[Task prompt]
Find the word "お客様の声" in the listing, and copy out each line where it turns up.

==== Provided information

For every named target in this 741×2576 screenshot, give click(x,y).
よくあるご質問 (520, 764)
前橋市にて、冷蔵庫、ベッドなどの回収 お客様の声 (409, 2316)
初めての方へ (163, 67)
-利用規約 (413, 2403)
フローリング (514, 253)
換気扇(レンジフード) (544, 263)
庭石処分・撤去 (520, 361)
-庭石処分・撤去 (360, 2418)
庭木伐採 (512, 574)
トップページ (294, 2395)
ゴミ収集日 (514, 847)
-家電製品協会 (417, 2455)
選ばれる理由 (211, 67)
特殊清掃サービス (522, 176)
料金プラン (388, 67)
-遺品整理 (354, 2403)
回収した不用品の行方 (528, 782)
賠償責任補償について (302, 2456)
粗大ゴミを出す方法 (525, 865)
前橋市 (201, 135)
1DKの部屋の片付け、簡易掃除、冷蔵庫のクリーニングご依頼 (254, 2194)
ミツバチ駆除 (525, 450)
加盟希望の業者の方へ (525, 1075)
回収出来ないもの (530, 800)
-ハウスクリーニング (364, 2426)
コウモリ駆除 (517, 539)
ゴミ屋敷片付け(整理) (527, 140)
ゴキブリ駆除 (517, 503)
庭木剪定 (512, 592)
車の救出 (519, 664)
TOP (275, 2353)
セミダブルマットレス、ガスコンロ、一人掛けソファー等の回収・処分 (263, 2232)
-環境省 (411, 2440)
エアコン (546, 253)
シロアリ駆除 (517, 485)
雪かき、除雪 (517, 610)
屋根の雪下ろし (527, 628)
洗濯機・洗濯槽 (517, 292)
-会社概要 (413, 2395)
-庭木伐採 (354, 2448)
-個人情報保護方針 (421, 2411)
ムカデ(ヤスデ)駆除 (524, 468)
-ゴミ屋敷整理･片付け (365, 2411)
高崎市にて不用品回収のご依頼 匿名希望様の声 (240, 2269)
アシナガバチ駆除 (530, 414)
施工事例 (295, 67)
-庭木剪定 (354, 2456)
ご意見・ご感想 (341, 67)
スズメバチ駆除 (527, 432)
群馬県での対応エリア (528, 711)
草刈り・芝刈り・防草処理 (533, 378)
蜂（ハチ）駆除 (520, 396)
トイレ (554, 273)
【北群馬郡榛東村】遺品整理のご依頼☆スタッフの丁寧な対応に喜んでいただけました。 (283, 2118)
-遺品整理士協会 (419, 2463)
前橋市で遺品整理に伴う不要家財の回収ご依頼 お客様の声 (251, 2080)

========

[Answer space]
前橋市にて、冷蔵庫、ベッドなどの回収 お客様の声 (409, 2316)
前橋市で遺品整理に伴う不要家財の回収ご依頼 お客様の声 (251, 2080)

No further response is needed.